◆ Stated task: Swap "icon" for "symbol" in the material between the lines holding "Click the GII sine wave generator icon" and "Looking at the", inclusive. Reproduce only those lines, with everything else left unchanged.

◆ Exercise inputs:
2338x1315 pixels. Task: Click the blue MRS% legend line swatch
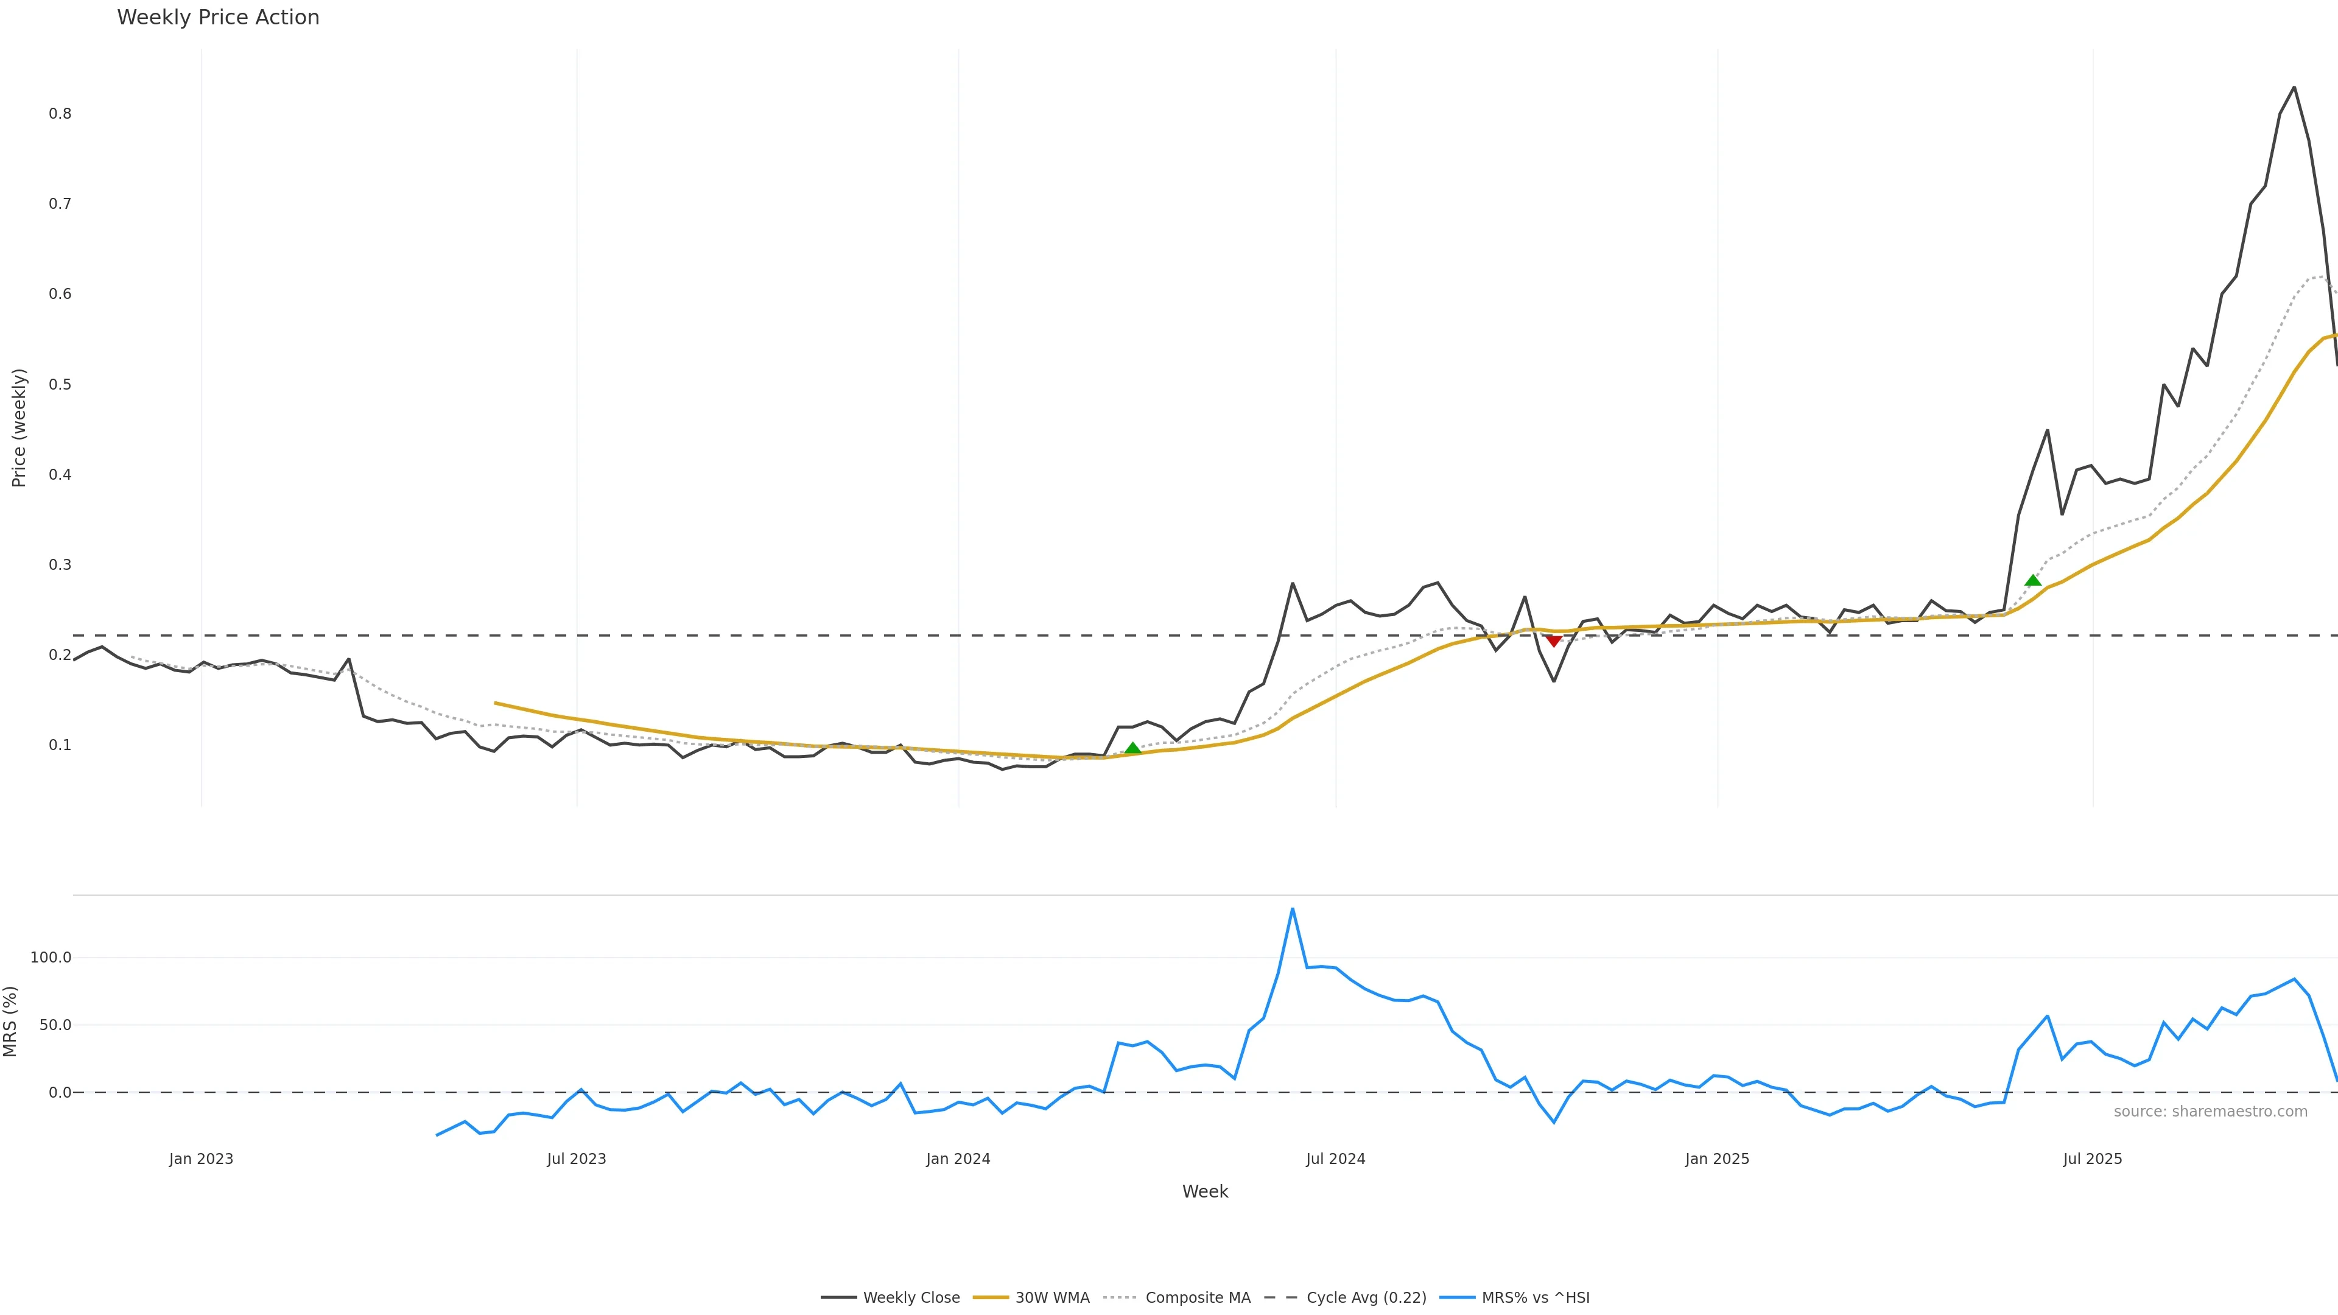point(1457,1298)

...

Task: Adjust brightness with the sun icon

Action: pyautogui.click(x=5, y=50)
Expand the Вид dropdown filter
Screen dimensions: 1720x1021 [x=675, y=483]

==

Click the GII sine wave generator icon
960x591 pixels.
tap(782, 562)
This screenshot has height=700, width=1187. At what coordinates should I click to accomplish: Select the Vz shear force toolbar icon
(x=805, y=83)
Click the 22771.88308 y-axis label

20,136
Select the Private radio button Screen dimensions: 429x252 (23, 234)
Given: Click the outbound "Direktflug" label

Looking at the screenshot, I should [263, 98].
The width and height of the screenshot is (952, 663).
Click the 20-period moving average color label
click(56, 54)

◆ Correct result:
Click the GII sine wave generator symbol
960x591 pixels.
tap(782, 562)
This screenshot has height=700, width=1187. At what coordinates should I click to accomplish: Select the Vz shear force toolbar symbol
(x=805, y=83)
Click the 22771.88308 y-axis label

20,136
Select the Private radio button Screen dimensions: 429x252 (23, 234)
Given: Click the outbound "Direktflug" label

Looking at the screenshot, I should [263, 98].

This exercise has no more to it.